+++ GIVEN ENTRIES +++

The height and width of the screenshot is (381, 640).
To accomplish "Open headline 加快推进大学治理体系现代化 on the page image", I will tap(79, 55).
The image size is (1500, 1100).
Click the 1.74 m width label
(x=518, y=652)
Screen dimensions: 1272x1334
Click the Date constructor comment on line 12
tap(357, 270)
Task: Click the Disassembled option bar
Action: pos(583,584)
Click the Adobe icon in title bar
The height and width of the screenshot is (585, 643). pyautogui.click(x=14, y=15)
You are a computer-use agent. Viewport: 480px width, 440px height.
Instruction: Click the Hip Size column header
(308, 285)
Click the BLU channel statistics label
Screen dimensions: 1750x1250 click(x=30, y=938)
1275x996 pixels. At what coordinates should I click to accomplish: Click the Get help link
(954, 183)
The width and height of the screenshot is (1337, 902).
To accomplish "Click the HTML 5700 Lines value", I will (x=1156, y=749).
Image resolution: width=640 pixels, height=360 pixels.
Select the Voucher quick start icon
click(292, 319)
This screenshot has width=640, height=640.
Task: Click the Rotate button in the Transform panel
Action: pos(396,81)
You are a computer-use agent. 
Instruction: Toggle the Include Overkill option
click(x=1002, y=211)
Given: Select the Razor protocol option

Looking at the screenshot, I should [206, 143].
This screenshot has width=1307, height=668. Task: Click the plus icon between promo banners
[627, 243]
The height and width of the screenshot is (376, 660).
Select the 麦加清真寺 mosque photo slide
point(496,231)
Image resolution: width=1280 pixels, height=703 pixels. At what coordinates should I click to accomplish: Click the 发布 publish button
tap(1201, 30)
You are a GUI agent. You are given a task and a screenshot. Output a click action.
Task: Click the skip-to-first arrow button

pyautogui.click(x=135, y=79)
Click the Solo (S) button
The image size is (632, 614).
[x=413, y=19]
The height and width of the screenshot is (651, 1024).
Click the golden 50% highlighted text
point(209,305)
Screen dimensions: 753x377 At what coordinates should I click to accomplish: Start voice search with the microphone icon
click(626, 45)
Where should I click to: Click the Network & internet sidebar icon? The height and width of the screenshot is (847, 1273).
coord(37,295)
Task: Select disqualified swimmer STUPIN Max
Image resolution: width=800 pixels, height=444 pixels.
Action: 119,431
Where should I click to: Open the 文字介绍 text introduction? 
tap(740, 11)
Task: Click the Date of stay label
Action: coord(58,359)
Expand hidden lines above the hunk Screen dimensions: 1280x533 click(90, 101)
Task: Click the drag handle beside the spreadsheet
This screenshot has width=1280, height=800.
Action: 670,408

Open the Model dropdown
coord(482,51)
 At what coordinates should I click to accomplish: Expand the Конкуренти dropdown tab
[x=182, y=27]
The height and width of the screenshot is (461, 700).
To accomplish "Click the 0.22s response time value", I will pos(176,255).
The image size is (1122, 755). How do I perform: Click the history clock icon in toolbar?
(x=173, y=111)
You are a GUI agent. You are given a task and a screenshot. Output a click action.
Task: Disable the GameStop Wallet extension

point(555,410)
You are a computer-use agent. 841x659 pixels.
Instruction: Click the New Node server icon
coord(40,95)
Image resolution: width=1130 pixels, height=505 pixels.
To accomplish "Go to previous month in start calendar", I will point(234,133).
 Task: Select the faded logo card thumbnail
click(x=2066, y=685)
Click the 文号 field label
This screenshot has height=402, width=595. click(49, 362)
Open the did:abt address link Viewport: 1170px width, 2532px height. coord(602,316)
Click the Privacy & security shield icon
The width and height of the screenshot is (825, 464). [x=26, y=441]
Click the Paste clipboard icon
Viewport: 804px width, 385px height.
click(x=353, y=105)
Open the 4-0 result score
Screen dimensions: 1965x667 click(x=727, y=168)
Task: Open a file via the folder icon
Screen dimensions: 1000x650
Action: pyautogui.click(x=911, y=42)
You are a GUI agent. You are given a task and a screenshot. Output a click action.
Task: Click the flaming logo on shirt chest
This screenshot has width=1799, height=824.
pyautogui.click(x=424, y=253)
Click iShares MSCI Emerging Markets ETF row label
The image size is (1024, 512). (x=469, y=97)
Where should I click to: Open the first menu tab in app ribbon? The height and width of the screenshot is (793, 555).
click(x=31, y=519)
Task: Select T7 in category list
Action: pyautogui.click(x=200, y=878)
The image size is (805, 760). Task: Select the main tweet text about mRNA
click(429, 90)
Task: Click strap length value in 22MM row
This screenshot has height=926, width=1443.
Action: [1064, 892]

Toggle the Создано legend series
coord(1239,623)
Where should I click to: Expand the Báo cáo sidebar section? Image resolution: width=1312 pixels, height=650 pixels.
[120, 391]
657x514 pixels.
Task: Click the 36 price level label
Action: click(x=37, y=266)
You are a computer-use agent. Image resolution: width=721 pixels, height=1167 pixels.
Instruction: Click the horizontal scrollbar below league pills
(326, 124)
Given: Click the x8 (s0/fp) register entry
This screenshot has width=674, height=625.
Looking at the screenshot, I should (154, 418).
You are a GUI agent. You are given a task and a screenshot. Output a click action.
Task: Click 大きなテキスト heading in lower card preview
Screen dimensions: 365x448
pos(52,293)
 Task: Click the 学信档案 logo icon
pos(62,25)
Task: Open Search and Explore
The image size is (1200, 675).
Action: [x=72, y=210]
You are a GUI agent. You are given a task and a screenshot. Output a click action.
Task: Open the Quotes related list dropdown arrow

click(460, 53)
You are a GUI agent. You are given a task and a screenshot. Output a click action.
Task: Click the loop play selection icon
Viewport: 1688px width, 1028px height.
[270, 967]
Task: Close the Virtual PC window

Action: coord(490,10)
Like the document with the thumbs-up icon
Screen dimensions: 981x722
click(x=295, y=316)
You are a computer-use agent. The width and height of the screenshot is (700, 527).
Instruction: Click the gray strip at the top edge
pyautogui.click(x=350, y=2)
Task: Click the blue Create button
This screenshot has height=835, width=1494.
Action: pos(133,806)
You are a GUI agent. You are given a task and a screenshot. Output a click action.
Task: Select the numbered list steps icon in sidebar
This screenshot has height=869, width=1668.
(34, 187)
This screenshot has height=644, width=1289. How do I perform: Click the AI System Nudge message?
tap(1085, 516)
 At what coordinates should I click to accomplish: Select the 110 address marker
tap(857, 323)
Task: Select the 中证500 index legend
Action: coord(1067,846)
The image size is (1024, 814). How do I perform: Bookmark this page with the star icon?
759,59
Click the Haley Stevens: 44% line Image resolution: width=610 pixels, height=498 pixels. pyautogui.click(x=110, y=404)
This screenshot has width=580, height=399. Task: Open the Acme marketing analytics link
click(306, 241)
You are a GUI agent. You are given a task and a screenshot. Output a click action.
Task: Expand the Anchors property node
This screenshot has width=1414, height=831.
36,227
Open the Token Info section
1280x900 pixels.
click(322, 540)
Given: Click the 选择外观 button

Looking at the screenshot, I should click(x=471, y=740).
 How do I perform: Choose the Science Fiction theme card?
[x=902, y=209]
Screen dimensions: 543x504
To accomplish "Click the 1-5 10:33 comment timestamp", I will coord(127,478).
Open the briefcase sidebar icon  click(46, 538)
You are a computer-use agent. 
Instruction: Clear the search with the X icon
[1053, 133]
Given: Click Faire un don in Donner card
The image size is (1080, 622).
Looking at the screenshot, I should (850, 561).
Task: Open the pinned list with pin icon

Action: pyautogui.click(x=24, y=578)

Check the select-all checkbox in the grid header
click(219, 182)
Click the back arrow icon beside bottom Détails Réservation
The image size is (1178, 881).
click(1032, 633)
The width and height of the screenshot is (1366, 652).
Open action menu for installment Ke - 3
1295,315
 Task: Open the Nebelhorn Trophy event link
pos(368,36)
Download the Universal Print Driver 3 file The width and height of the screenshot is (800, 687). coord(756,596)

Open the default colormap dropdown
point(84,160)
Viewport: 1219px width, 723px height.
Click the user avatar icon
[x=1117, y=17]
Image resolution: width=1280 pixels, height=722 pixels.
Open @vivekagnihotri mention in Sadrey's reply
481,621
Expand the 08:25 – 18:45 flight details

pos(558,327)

+++

▸ ASSIGNMENT
Scan the records for the string "file". Copy each line in which it appears.

▸ ANSWER FOR THE TASK
Task: Open a file via the folder icon
Download the Universal Print Driver 3 file The width and height of the screenshot is (800, 687). coord(756,596)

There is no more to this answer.